:: THE RECORDS ::

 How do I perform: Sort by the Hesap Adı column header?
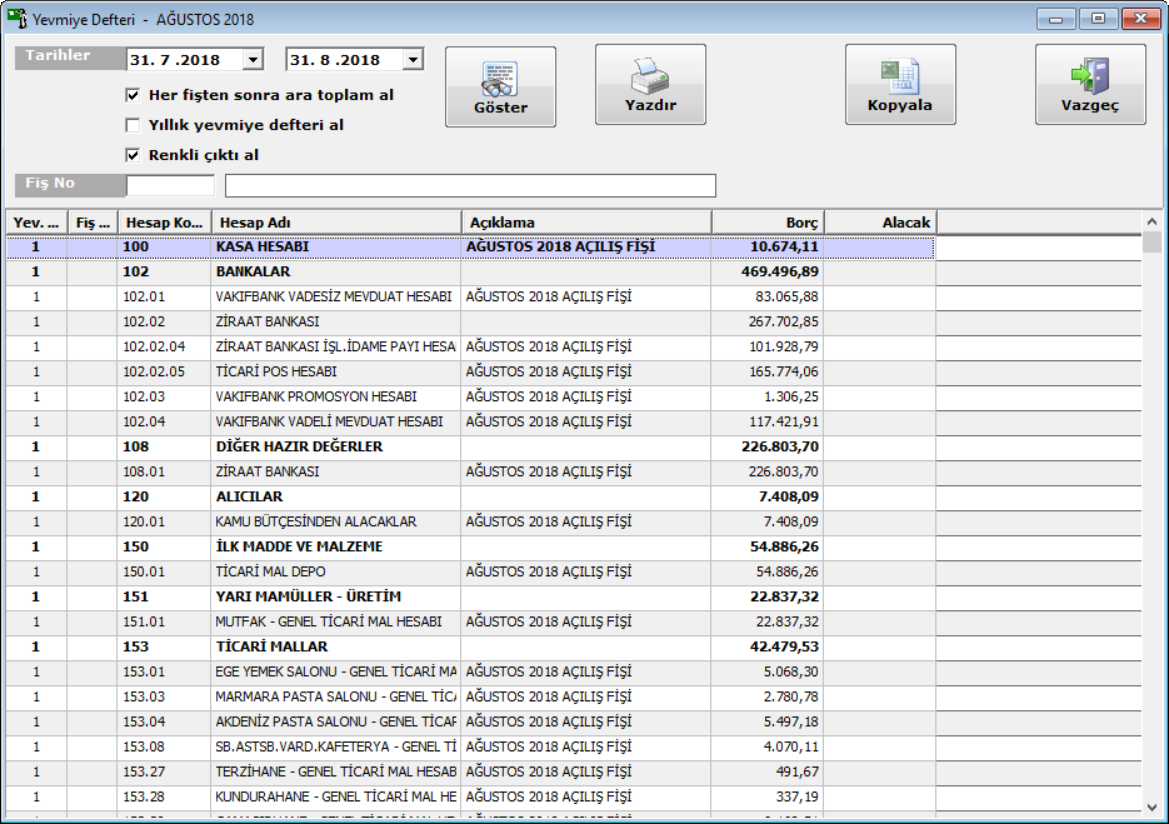[x=337, y=222]
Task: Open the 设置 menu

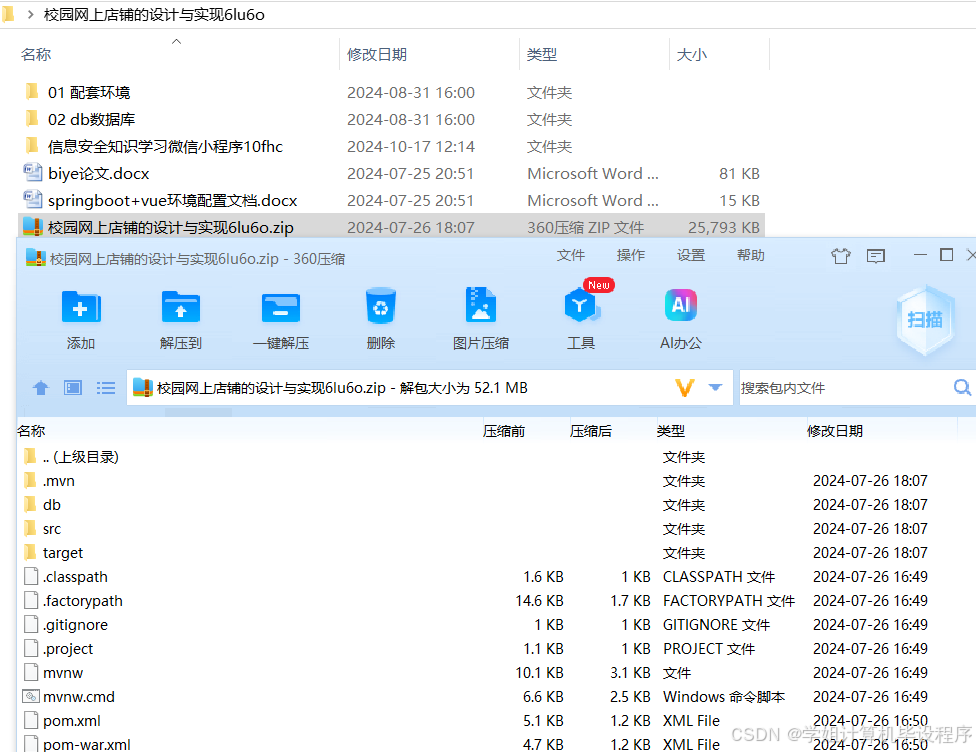Action: 691,256
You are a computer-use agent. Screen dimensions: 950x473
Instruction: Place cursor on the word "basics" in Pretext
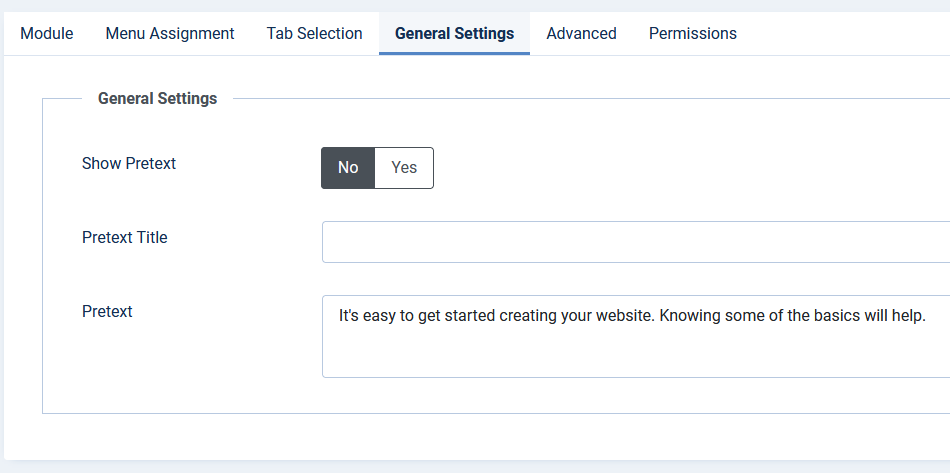837,316
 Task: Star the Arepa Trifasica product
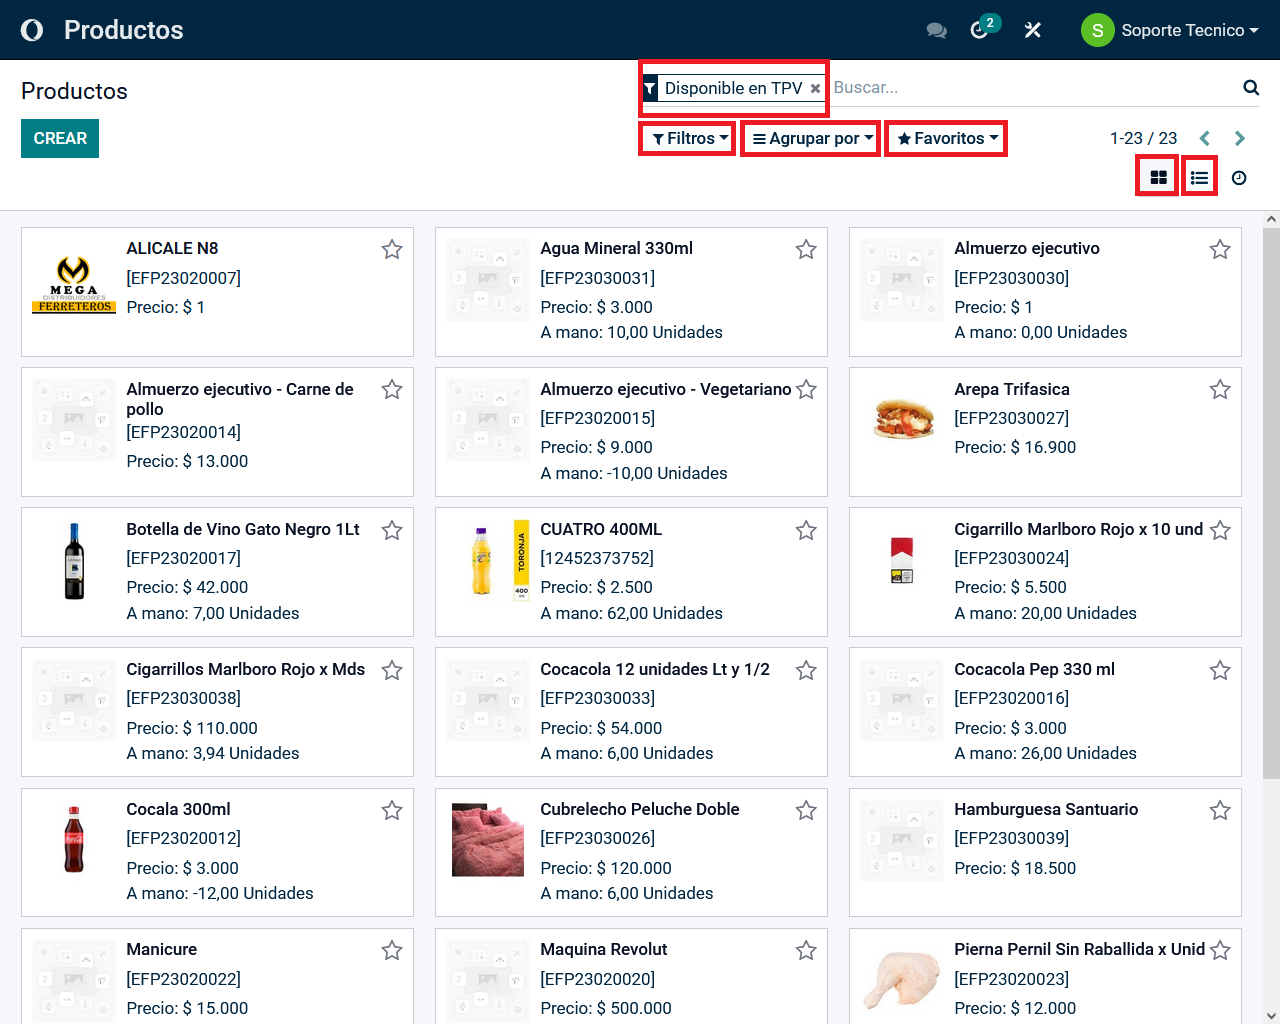pyautogui.click(x=1220, y=389)
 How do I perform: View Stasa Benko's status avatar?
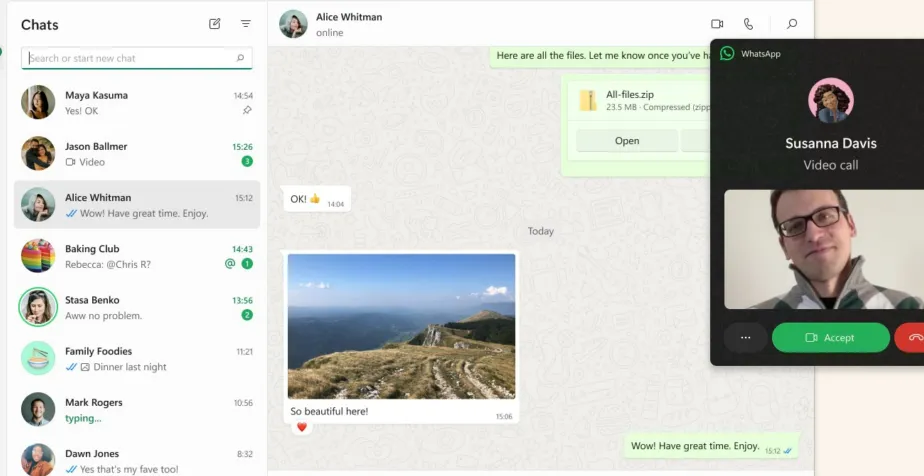click(x=38, y=307)
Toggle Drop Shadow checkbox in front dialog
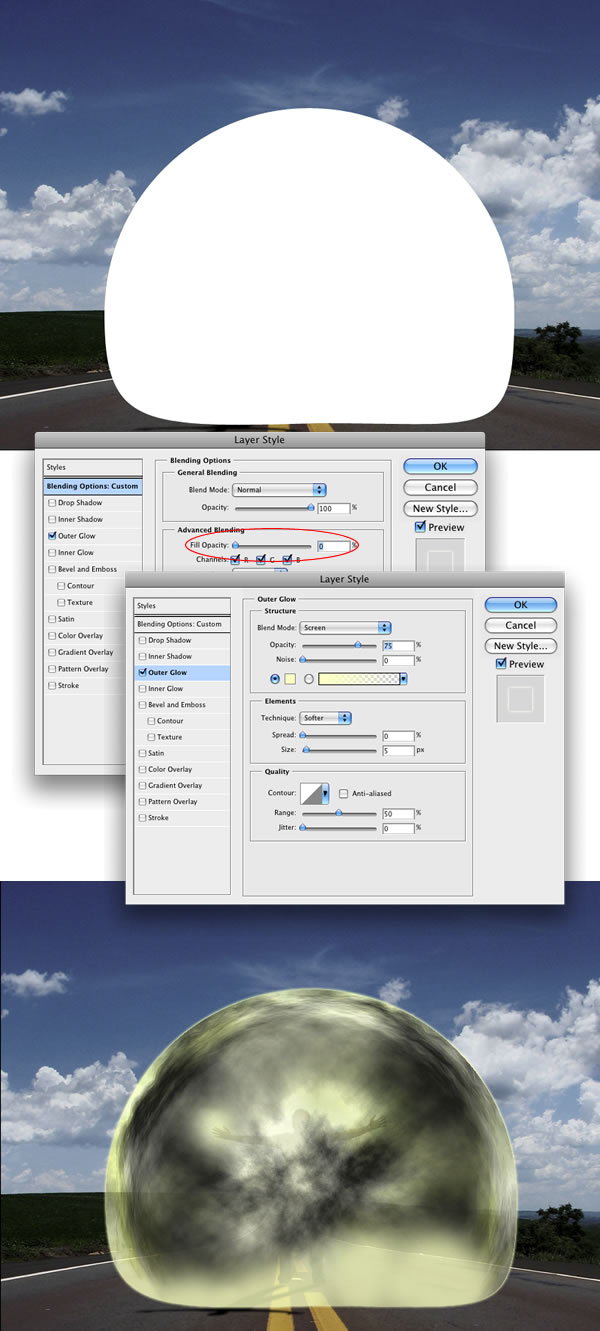This screenshot has height=1331, width=600. [143, 641]
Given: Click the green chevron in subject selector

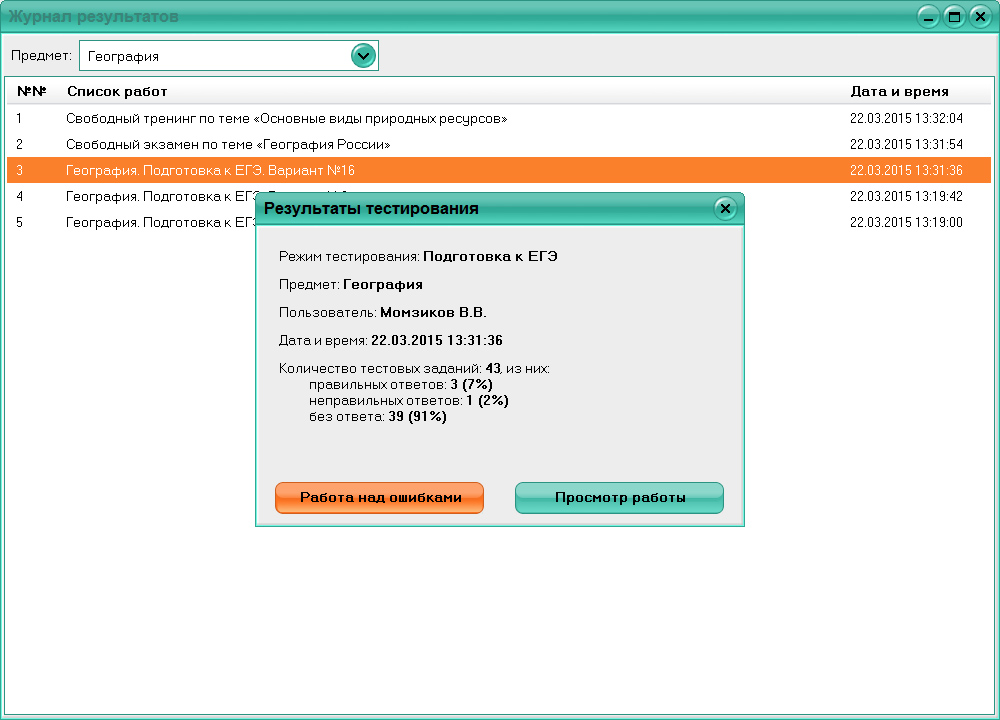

:::

EXERCISE DIRECTIONS
Your task is to repeat only the lines from the line containing "How do I perform: View" through the final line of the material, inclusive; do not include pictures.

WRITTEN SOLUTION
 How do I perform: View Stasa Benko's status avatar?
click(x=38, y=307)
Toggle Drop Shadow checkbox in front dialog
This screenshot has height=1331, width=600. [143, 641]
Given: Click the green chevron in subject selector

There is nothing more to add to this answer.